Stored entries
"""

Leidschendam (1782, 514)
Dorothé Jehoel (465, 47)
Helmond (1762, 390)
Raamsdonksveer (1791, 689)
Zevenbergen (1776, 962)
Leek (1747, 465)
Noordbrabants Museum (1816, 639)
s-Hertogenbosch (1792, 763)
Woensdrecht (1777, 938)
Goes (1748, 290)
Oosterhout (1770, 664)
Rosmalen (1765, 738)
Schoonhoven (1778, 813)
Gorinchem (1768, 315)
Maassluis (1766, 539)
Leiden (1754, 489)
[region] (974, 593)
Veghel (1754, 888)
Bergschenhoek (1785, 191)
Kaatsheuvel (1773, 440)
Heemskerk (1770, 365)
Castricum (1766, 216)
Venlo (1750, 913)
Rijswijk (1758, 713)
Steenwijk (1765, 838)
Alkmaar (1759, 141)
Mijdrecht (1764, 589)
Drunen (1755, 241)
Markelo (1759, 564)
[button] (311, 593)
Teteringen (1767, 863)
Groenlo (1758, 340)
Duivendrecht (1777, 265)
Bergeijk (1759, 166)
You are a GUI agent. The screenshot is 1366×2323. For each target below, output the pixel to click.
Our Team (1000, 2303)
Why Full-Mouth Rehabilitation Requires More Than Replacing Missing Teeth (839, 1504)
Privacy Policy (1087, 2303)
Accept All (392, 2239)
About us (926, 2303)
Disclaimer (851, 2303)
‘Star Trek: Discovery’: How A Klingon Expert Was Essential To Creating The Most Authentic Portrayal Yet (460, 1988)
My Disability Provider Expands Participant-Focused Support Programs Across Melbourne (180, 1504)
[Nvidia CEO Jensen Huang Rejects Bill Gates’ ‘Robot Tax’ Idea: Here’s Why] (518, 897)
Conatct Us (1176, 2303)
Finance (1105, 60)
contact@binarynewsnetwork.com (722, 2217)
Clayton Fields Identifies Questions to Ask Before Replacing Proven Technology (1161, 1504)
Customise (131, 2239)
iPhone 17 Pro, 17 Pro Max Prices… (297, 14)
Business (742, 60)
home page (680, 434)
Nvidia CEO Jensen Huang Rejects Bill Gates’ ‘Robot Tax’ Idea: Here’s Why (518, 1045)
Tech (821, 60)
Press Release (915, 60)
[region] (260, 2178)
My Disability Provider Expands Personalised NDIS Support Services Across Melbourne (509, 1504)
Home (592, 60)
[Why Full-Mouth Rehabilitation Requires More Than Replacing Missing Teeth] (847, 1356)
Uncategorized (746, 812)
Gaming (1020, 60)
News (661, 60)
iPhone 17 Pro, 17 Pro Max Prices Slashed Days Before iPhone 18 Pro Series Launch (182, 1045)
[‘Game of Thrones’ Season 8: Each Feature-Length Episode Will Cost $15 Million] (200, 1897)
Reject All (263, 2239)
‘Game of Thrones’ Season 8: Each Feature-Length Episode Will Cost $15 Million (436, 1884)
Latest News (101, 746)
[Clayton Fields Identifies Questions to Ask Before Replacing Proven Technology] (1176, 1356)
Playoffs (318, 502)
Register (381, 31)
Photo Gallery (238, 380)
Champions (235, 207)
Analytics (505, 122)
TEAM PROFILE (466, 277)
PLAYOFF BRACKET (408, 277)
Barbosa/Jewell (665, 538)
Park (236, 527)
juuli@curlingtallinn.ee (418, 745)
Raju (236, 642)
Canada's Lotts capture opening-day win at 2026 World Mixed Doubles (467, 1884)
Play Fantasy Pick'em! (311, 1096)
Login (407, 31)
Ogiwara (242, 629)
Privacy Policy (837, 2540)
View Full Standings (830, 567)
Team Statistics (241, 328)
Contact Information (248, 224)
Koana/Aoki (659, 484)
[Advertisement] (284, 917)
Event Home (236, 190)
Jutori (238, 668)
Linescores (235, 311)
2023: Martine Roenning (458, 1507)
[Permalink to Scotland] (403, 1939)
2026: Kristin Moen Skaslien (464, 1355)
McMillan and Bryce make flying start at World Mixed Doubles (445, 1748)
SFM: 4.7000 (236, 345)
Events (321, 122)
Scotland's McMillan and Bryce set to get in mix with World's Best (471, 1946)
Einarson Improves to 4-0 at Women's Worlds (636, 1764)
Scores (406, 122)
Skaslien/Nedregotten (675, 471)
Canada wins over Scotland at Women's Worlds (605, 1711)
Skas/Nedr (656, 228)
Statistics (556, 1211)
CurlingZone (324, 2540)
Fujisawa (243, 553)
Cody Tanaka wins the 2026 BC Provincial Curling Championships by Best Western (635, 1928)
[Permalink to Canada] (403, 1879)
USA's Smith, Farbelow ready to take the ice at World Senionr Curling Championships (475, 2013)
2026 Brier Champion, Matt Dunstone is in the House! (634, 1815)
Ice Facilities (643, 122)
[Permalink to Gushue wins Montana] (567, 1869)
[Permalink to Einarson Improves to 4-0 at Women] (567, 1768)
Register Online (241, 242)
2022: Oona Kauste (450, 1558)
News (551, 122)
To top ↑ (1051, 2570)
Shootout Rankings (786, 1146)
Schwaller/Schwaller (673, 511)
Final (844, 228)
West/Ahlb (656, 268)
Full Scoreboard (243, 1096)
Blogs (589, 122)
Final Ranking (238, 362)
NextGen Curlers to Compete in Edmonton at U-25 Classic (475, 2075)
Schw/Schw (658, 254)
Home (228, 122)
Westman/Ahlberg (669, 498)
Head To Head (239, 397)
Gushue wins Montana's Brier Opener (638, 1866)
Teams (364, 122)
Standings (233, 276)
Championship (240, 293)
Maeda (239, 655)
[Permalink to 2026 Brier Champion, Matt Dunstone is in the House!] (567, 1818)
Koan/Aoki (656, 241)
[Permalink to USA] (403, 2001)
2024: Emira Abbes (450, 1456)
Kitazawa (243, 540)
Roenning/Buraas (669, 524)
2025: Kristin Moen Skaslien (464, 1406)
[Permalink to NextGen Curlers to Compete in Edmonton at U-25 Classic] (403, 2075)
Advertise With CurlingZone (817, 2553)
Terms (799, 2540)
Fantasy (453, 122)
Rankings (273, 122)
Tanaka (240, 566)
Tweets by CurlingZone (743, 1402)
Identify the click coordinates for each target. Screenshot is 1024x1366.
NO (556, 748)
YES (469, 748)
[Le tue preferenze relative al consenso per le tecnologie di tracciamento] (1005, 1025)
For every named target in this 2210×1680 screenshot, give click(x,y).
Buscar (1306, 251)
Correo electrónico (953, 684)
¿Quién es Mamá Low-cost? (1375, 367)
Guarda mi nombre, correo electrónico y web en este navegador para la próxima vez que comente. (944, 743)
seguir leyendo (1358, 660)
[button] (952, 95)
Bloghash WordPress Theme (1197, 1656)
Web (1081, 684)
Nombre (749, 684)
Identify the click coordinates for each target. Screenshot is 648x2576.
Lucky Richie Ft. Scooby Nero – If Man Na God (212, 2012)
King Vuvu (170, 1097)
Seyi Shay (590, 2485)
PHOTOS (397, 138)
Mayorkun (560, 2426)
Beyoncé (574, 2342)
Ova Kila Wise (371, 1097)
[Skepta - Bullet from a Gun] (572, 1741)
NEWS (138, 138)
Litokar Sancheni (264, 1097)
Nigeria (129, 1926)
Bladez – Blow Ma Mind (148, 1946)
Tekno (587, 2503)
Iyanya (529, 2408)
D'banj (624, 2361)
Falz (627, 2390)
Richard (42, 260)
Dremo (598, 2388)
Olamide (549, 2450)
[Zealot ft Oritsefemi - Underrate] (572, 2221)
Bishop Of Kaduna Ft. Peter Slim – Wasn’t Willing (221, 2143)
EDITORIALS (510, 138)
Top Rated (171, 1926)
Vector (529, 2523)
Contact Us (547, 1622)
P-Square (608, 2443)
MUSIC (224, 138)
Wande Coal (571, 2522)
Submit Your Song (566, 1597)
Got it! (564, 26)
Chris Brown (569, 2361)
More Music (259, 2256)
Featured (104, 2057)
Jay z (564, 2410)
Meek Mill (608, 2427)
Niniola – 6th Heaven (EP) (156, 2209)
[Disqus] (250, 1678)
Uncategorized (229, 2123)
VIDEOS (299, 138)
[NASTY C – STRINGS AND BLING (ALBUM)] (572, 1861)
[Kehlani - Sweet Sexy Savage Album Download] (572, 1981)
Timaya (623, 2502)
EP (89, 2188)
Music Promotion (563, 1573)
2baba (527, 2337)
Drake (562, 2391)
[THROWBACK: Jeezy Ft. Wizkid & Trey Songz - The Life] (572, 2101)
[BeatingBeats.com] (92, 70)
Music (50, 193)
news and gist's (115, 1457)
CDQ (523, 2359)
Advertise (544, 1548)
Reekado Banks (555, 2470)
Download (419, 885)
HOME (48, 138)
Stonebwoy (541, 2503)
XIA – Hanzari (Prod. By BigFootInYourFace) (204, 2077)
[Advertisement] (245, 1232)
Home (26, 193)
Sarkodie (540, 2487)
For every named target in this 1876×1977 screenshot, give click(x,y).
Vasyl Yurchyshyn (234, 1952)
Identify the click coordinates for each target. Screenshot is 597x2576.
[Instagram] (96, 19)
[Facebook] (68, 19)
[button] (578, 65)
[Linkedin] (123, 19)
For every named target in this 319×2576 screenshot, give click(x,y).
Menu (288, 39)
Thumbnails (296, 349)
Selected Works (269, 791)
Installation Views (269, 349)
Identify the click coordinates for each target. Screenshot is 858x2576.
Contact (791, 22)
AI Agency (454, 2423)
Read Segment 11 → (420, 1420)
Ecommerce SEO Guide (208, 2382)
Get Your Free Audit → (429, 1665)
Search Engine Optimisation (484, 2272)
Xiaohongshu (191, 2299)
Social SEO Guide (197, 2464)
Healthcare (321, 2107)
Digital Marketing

"""

• [About this exercise]
Begin at the top of the records above and quote each line exactly, ending with the line that contains "Kaatsheuvel (1773, 440)".

• [Result of the task]
Leidschendam (1782, 514)
Dorothé Jehoel (465, 47)
Helmond (1762, 390)
Raamsdonksveer (1791, 689)
Zevenbergen (1776, 962)
Leek (1747, 465)
Noordbrabants Museum (1816, 639)
s-Hertogenbosch (1792, 763)
Woensdrecht (1777, 938)
Goes (1748, 290)
Oosterhout (1770, 664)
Rosmalen (1765, 738)
Schoonhoven (1778, 813)
Gorinchem (1768, 315)
Maassluis (1766, 539)
Leiden (1754, 489)
[region] (974, 593)
Veghel (1754, 888)
Bergschenhoek (1785, 191)
Kaatsheuvel (1773, 440)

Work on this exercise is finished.